The Chester Playhouse is a not-for-profit performing arts venue located in the village of Chester, Nova Scotia. Operating year-round, the Playhouse presents a program of live theatre, music, film, comedy, and community events. Originally constructed in 1938 as the Kenerik movie house, the building has undergone multiple transformations and restorations, most recently reopening in 2023 following a major fire and extensive rebuild.

==History==
The building that now houses the Chester Playhouse was originally constructed in 1938 by Ken Corkum and Erik Redden as a movie theatre named the Kenerik. It was a local cinema for many years before transitioning into a live performance venue.

In 1963, the Chester Jesters, a local amateur theatre group led by Dick and Teka Burwell, began producing annual summer theatre productions at the site. These performances involved broad community participation and continued until the early 1970s. After a period of disuse, the building was purchased in 1975 by Leo and Dora Velleman, who renovated it and renamed it the Leading Wind Theatre, after a 19th-century clipper ship. The venue was then used by the Vellemans' company, Canadian Puppet Festivals, until their merger with Mermaid Theatre of Nova Scotia in 1983.

To preserve the venue for the performing arts, the Chester Theatre Council was established in 1984. In 1987, the Council launched the first Chester Summer Festival, presenting touring theatre productions throughout the season. Later that year, the building was purchased by businessman and philanthropist Sir Christopher Ondaatje, who renamed it the Chester Playhouse. In 1992, Ondaatje donated the Playhouse to the Chester Theatre Council.

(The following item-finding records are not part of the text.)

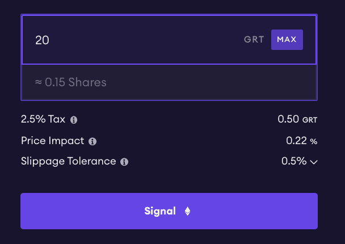Click the GRT token label in input
The height and width of the screenshot is (244, 345).
pyautogui.click(x=254, y=40)
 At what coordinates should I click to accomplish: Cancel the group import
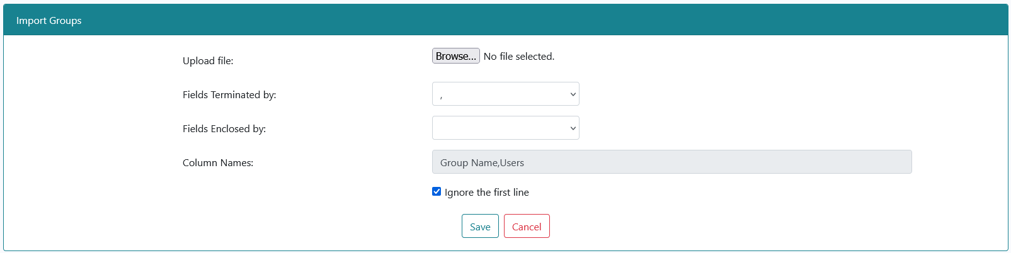[527, 226]

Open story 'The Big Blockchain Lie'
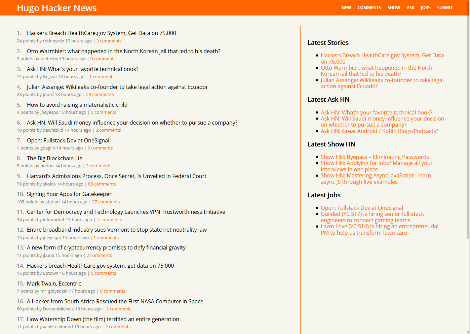[54, 158]
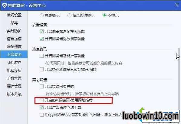This screenshot has width=181, height=124.
Task: Open the 常规设置 sidebar tab
Action: click(x=14, y=15)
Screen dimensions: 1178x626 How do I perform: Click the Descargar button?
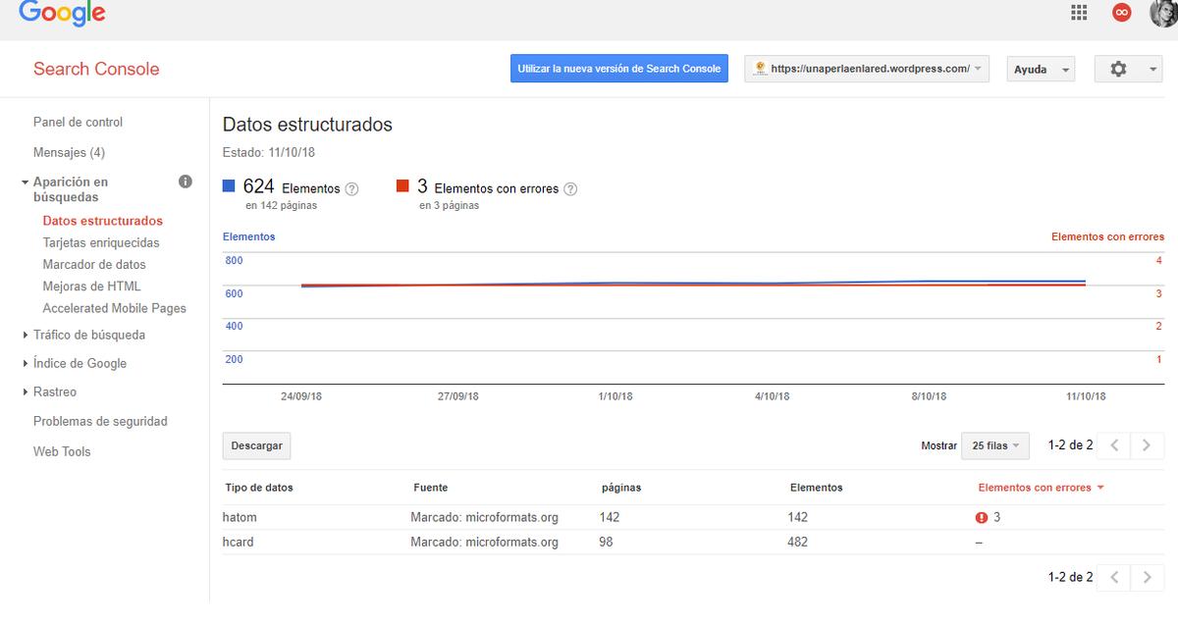click(255, 444)
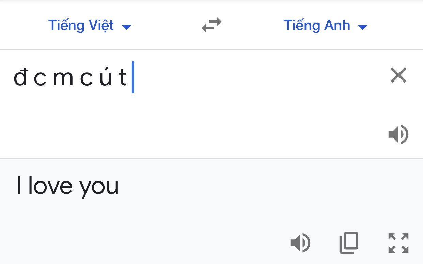
Task: Click the blinking cursor after "t"
Action: [x=133, y=77]
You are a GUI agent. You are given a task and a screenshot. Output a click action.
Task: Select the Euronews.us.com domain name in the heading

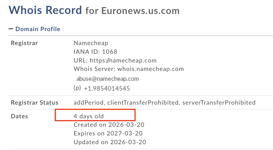pyautogui.click(x=140, y=11)
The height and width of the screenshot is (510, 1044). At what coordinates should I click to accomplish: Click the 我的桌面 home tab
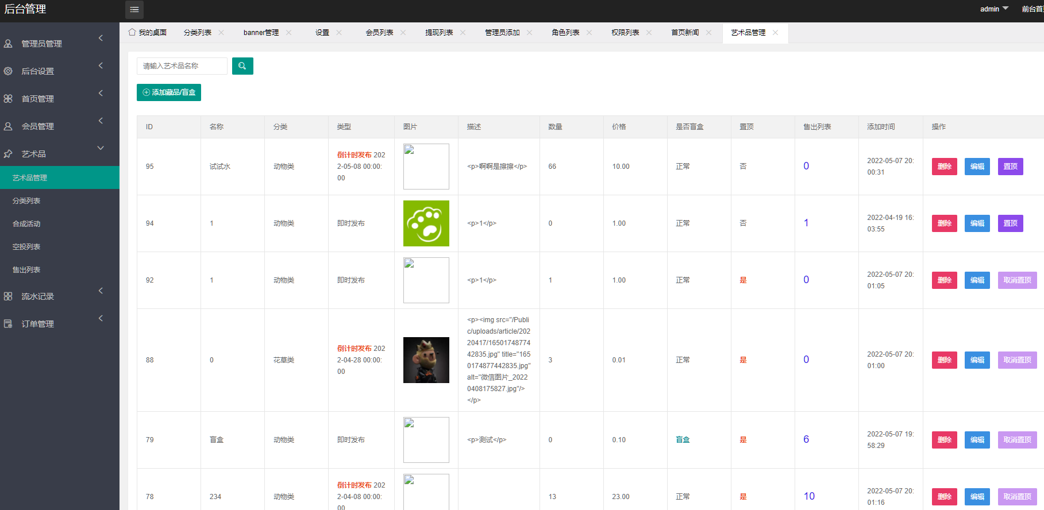[148, 33]
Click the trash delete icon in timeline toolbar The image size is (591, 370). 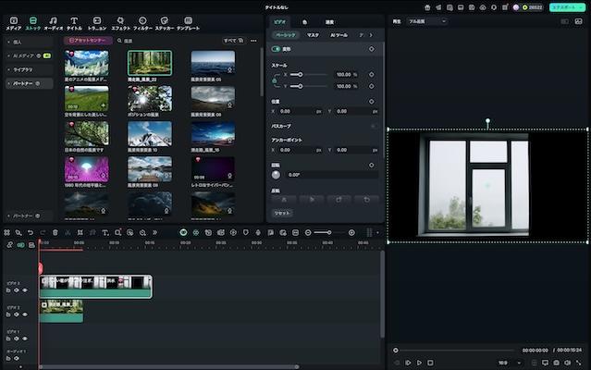coord(55,232)
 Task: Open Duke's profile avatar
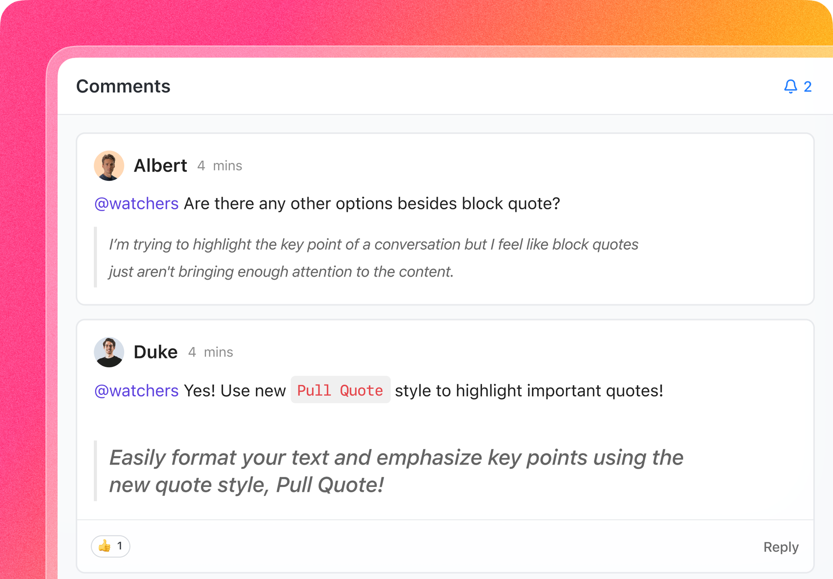[x=109, y=352]
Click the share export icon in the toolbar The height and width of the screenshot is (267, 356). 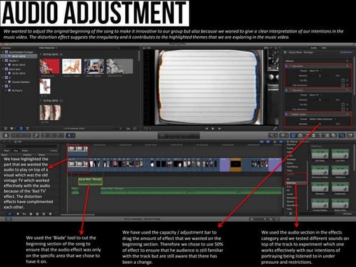[351, 135]
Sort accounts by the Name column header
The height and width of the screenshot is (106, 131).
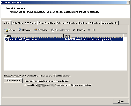pos(34,36)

Substantial renovations were undertaken in 1999 and completed in 2005, including the addition of a two-storey backstage area, upgraded lobbies, and accessible facilities. In 2019, the Chester Playhouse celebrated its 80th anniversary.

In June 2021, during a major renovation project, a fire caused significant damage to the roof and interior of the building. Reconstruction began in 2022, supported by federal, provincial, and community funding, and the Playhouse reopened in 2023 with improved accessibility, acoustics, and technical infrastructure.